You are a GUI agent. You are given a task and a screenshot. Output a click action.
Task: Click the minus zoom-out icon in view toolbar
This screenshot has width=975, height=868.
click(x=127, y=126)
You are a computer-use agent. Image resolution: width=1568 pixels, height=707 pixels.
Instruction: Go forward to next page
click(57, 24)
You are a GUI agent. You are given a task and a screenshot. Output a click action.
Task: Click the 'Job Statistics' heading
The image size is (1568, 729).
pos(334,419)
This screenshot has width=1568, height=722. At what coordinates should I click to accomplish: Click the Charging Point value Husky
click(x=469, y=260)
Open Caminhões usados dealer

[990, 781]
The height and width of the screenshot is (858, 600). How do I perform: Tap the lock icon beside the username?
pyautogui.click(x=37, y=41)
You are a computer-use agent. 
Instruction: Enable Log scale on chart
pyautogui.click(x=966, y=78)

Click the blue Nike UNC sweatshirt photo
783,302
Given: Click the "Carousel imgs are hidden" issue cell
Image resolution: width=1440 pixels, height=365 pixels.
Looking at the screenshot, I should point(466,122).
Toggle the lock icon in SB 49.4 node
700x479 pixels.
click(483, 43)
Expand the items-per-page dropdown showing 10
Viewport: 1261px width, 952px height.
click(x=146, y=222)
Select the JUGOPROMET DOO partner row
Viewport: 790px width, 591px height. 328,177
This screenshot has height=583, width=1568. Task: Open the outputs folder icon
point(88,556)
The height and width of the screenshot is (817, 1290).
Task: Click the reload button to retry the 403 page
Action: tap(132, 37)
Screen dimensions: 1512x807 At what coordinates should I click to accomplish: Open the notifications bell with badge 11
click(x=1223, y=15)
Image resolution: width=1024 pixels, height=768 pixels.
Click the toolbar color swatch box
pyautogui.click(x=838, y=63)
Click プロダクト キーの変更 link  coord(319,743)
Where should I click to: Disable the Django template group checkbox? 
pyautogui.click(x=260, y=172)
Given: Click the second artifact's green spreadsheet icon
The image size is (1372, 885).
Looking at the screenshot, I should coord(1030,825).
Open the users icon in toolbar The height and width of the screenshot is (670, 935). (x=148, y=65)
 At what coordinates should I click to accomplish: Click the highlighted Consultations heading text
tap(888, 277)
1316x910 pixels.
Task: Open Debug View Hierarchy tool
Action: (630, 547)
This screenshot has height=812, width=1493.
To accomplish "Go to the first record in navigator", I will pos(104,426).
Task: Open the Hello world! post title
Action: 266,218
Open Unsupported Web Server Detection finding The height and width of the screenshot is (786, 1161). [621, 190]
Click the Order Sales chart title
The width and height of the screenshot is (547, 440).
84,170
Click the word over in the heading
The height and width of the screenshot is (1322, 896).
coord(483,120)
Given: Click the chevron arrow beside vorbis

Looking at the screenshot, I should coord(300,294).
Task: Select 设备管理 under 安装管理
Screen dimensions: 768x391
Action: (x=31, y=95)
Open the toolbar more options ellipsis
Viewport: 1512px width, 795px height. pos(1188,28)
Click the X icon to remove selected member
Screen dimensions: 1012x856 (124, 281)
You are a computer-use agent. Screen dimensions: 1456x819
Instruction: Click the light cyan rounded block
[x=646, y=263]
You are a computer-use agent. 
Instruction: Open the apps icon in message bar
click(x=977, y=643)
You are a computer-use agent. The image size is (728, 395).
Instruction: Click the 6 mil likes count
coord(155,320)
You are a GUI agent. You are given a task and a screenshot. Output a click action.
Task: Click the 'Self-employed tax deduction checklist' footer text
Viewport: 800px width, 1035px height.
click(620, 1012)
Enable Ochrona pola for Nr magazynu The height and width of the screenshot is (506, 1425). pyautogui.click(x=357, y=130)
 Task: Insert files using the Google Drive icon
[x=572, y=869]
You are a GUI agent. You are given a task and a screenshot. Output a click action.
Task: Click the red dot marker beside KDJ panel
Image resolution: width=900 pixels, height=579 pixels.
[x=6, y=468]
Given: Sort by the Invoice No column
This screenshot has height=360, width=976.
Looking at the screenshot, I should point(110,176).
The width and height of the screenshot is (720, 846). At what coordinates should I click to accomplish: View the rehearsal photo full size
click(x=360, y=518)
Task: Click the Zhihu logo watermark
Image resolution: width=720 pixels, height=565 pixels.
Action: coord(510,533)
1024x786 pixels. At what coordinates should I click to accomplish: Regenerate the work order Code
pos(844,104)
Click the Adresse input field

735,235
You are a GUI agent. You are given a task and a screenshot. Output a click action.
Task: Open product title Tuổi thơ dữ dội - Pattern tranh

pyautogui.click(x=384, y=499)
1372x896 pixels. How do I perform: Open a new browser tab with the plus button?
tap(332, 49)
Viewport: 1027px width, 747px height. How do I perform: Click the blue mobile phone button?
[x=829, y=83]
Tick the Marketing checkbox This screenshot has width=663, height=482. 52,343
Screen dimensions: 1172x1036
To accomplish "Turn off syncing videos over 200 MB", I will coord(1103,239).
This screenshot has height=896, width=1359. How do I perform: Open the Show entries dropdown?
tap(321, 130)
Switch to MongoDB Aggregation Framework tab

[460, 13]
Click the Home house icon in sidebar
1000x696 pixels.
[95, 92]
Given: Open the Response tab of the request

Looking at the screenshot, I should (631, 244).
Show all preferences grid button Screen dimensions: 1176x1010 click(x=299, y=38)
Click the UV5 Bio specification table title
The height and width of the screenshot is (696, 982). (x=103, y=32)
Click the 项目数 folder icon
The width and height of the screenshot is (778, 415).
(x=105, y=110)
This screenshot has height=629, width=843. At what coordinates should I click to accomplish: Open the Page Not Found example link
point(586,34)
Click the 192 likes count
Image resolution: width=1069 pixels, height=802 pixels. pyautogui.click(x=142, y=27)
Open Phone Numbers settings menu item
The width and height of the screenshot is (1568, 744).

• • •

**WORK TO DO:** Arrange every row above into a numbered list, leaving out any blank lines.

**ANSWER TO THE TASK:**
1. You are a GUI agent. You are given a task and a screenshot. Output a click action.
2. Task: Click the minus zoom-out icon in view toolbar
3. This screenshot has width=975, height=868.
4. click(x=127, y=126)
5. You are a computer-use agent. Image resolution: width=1568 pixels, height=707 pixels.
6. Instruction: Go forward to next page
7. click(57, 24)
8. You are a GUI agent. You are given a task and a screenshot. Output a click action.
9. Task: Click the 'Job Statistics' heading
10. The image size is (1568, 729).
11. pos(334,419)
12. This screenshot has width=1568, height=722. At what coordinates should I click to accomplish: Click the Charging Point value Husky
13. click(x=469, y=260)
14. Open Caminhões usados dealer
15. [990, 781]
16. The height and width of the screenshot is (858, 600). How do I perform: Tap the lock icon beside the username?
17. pyautogui.click(x=37, y=41)
18. You are a computer-use agent. 
19. Instruction: Enable Log scale on chart
20. pyautogui.click(x=966, y=78)
21. Click the blue Nike UNC sweatshirt photo
22. 783,302
23. Given: Click the "Carousel imgs are hidden" issue cell
24. Image resolution: width=1440 pixels, height=365 pixels.
25. Looking at the screenshot, I should point(466,122).
26. Toggle the lock icon in SB 49.4 node
27. 700x479 pixels.
28. click(483, 43)
29. Expand the items-per-page dropdown showing 10
30. Viewport: 1261px width, 952px height.
31. click(x=146, y=222)
32. Select the JUGOPROMET DOO partner row
33. Viewport: 790px width, 591px height. 328,177
34. This screenshot has height=583, width=1568. Task: Open the outputs folder icon
35. point(88,556)
36. The height and width of the screenshot is (817, 1290).
37. Task: Click the reload button to retry the 403 page
38. Action: tap(132, 37)
39. Screen dimensions: 1512x807 At what coordinates should I click to accomplish: Open the notifications bell with badge 11
40. click(x=1223, y=15)
41. Image resolution: width=1024 pixels, height=768 pixels.
42. Click the toolbar color swatch box
43. pyautogui.click(x=838, y=63)
44. Click プロダクト キーの変更 link  coord(319,743)
45. Where should I click to: Disable the Django template group checkbox? 
46. pyautogui.click(x=260, y=172)
47. Given: Click the second artifact's green spreadsheet icon
48. The image size is (1372, 885).
49. Looking at the screenshot, I should coord(1030,825).
50. Open the users icon in toolbar The height and width of the screenshot is (670, 935). (x=148, y=65)
51.  At what coordinates should I click to accomplish: Click the highlighted Consultations heading text
52. tap(888, 277)
53. 1316x910 pixels.
54. Task: Open Debug View Hierarchy tool
55. Action: (630, 547)
56. This screenshot has height=812, width=1493.
57. To accomplish "Go to the first record in navigator", I will pos(104,426).
58. Task: Open the Hello world! post title
59. Action: 266,218
60. Open Unsupported Web Server Detection finding The height and width of the screenshot is (786, 1161). [621, 190]
61. Click the Order Sales chart title
62. The width and height of the screenshot is (547, 440).
63. 84,170
64. Click the word over in the heading
65. The height and width of the screenshot is (1322, 896).
66. coord(483,120)
67. Given: Click the chevron arrow beside vorbis
68. Looking at the screenshot, I should coord(300,294).
69. Task: Select 设备管理 under 安装管理
70. Screen dimensions: 768x391
71. Action: (x=31, y=95)
72. Open the toolbar more options ellipsis
73. Viewport: 1512px width, 795px height. pos(1188,28)
74. Click the X icon to remove selected member
75. Screen dimensions: 1012x856 (124, 281)
76. You are a computer-use agent. Screen dimensions: 1456x819
77. Instruction: Click the light cyan rounded block
78. [x=646, y=263]
79. You are a computer-use agent. 
80. Instruction: Open the apps icon in message bar
81. click(x=977, y=643)
82. You are a computer-use agent. The image size is (728, 395).
83. Instruction: Click the 6 mil likes count
84. coord(155,320)
85. You are a GUI agent. You are given a task and a screenshot. Output a click action.
86. Task: Click the 'Self-employed tax deduction checklist' footer text
87. Viewport: 800px width, 1035px height.
88. click(620, 1012)
89. Enable Ochrona pola for Nr magazynu The height and width of the screenshot is (506, 1425). pyautogui.click(x=357, y=130)
90.  Task: Insert files using the Google Drive icon
91. [x=572, y=869]
92. You are a GUI agent. You are given a task and a screenshot. Output a click action.
93. Task: Click the red dot marker beside KDJ panel
94. Image resolution: width=900 pixels, height=579 pixels.
95. [x=6, y=468]
96. Given: Sort by the Invoice No column
97. This screenshot has height=360, width=976.
98. Looking at the screenshot, I should point(110,176).
99. The width and height of the screenshot is (720, 846). At what coordinates should I click to accomplish: View the rehearsal photo full size
100. click(x=360, y=518)
101. Task: Click the Zhihu logo watermark
102. Image resolution: width=720 pixels, height=565 pixels.
103. Action: coord(510,533)
104. 1024x786 pixels. At what coordinates should I click to accomplish: Regenerate the work order Code
105. pos(844,104)
106. Click the Adresse input field
107. 735,235
108. You are a GUI agent. You are given a task and a screenshot. Output a click action.
109. Task: Open product title Tuổi thơ dữ dội - Pattern tranh
110. pyautogui.click(x=384, y=499)
111. 1372x896 pixels. How do I perform: Open a new browser tab with the plus button?
112. tap(332, 49)
113. Viewport: 1027px width, 747px height. How do I perform: Click the blue mobile phone button?
114. [x=829, y=83]
115. Tick the Marketing checkbox This screenshot has width=663, height=482. 52,343
116. Screen dimensions: 1172x1036
117. To accomplish "Turn off syncing videos over 200 MB", I will coord(1103,239).
118. This screenshot has height=896, width=1359. How do I perform: Open the Show entries dropdown?
119. tap(321, 130)
120. Switch to MongoDB Aggregation Framework tab
121. [460, 13]
122. Click the Home house icon in sidebar
123. 1000x696 pixels.
124. [95, 92]
125. Given: Open the Response tab of the request
126. Looking at the screenshot, I should (631, 244).
127. Show all preferences grid button Screen dimensions: 1176x1010 click(x=299, y=38)
128. Click the UV5 Bio specification table title
129. The height and width of the screenshot is (696, 982). (x=103, y=32)
130. Click the 项目数 folder icon
131. The width and height of the screenshot is (778, 415).
132. (x=105, y=110)
133. This screenshot has height=629, width=843. At what coordinates should I click to accomplish: Open the Page Not Found example link
134. point(586,34)
135. Click the 192 likes count
136. Image resolution: width=1069 pixels, height=802 pixels. pyautogui.click(x=142, y=27)
137. Open Phone Numbers settings menu item
138. The width and height of the screenshot is (1568, 744).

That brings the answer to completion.